Orb snails have flattened shells; they are sometimes called ram’s horn snails

Also famously, snails move through life on a carpet of mucous, which lubricates their road and seals its cracks, easing the journey and increasing a snail’s stick-to-itiveness. With the aid of the marvelous mucous, snails can scoot over the topside or the underside of the water’s surface film, cling to plant stems, navigate pond floors without sinking into them, and even dangle, suspended from a plant by a strand of slime.
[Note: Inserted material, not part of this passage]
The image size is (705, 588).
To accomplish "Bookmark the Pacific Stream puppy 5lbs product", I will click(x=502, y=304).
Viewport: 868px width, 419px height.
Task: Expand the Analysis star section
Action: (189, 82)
A snail’s underbelly, called a “foot,” is muscular, and it moves the snail forward via a series of undulating contractions running from fore to aft, like “the Wave” (with another cilia-assist). Gilled snails secrete a characteristic horny plate called an operculum on the nether end of the foot, and when they pull their body into their shell, the operculum forms a door that seals the shell against dehydration or enemies. Fish love to eat snails, and the opercula in fish stomachs allow Operculum Experts to determine what kinds of snails the fish are eating.

Senses? A snail can’t hear, but it can “see” (some can only tell light from dark, but others have more complicated eyes). A snail has tentacles on its head that look like an insect’s antennae. Aquatic snails have two tentacles and land snails have four, with the eyes located at their tips (land snails) or at their base (aquatic snails). Snails depend on their senses of smell and touch and on chemosensory organs to navigate their world.

Their role in life? To eat and be eaten, and then to be recycled, just like the rest of us. Pond snails generally live in shallow water (up to 6’), with species separating out based on substrate/habitat preferences. Various species of snails feed on detritus (particles from disintegrating organic material—animal or vegetable), break down dead leaves, “sandpaper” algae off of a variety of surfaces, or rasp off bits of living plant parts. Food that is loosened by the rasping action of their teeth gets pulled back into the mouth, sometimes with a few very small invertebrates attached for garnish. Snails are said to improve their habitat by their gardening. The judicious rasping of algae makes for more algae and also prevents a build-up of dead algae, which ultimately is good for the pond weeds and which provides food and habitat for other pond critters. On the other side of the equation, snails provide escargot for a wide range of aquatic critters, from leeches to insects (dragonfly naiads and giant water bugs) to fish, reptiles, amphibians, ducks, and a few mammals like muskrats. Humans should consume them at their own risk. Freshwater snails host a variety of internal parasites (including the larva of a trematode worm that causes “swimmer’s itch”), some of which they trade back and forth with people at various parts of the parasite’s life cycle.